A proposta prevê a obrigação do Poder Público de garantir ao ribeirinho “o direito à vida, à saúde, à alimentação, à educação, à cultura, ao esporte, ao lazer, ao trabalho, à cidadania, à liberdade, à dignidade, à habitação, à alimentação, à informação, aos meios de comunicação em massa, a financiamentos públicos, à titulação de terras, à tecnologia, à energia elétrica, ao respeito e à convivência familiar e comunitária, à Justiça, entre outros”.
Deverão ser priorizadas: acesso à rede de serviços de saúde e à educação de qualidade próximos ao local de residência; preferência na formulação e na execução de políticas sociais públicas específicas; regularização fundiária através da titulação de terras; destinação obrigatória de recursos públicos para a construção de habitação; e distribuição de cestas básicas durante os períodos de cheia dos rios.
Indenização por deslocamento
No título dos Direitos Fundamentais estão dispostos 10 capítulos, entre eles o direito de propriedade e de posse sobre as terras que tradicionalmente ocupam e que serão reconhecidos pelo Poder Público, o direito à moradia digna, onde fica determinada a obrigatoriedade de inclusão da construção típica do ribeirinho no Programa Casa Verde e Amarela ou em outro programa similar.
No Capítulo 10, o senador acrescentou uma obrigação até então inédita, e que tem enormes reflexos no modo de vida do ribeirinho amazônida, que mora em áreas com potencial para produção de energia hidrelétrica: o capítulo das indenizações pelo processo de deslocamento forçado do ribeirinho.
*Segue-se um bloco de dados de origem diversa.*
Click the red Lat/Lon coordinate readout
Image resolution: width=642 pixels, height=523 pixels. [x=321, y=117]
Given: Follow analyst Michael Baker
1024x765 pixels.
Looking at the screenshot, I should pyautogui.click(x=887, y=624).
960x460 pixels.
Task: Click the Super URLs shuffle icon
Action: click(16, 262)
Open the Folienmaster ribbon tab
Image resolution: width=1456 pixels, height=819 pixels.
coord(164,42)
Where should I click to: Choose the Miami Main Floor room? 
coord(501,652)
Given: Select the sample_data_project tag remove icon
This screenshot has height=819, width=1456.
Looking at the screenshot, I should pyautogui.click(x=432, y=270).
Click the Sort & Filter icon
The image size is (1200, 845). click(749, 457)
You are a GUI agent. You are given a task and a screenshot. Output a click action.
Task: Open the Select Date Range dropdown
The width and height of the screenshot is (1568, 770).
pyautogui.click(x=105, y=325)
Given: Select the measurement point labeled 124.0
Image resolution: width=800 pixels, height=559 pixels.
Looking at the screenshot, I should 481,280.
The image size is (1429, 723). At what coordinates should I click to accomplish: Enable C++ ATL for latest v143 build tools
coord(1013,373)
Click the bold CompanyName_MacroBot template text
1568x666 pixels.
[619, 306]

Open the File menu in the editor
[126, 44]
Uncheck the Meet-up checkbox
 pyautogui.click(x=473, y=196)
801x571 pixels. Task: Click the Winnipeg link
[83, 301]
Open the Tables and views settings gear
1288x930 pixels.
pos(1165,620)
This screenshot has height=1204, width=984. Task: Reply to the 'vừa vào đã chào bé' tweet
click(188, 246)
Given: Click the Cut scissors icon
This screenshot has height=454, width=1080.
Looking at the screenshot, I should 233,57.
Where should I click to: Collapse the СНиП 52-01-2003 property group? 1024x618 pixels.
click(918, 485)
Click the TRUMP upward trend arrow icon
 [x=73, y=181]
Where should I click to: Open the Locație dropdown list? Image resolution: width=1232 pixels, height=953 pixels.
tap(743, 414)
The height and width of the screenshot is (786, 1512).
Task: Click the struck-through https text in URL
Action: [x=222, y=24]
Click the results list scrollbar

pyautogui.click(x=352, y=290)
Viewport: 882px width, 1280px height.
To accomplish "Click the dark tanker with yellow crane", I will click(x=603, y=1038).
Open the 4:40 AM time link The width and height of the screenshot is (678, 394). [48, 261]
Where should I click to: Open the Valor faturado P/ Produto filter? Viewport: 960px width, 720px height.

De acordo com o artigo 38, o ribeirinho que for diretamente atingido e compulsoriamente transferido do seu território tradicional para dar lugar à construção de barragens ou hidrelétricas, ou mesmo para a formação dos lagos que as compõem, terá direito à indenização financeira e à compensação pelos danos causados aos seus direitos sociais e à natureza, que deverão ser feitas pelos principais atores envolvidos, sejam da esfera pública ou privada, e pelo Estado brasileiro.
“Essa é uma garantia de que nunca mais teremos casos tão graves e de tamanho desrespeito aos nossos povos tradicionais como o que ocorreu com a população ribeirinha impactada pela construção da usina de Belo Monte”, lembra.
Os ribeirinhos deslocados para a construção da Usina Belo Monte, em Altamira, até hoje lutam na Justiça pelo direito à retomada do seu modo de vida após serem retirados de suas terras originais.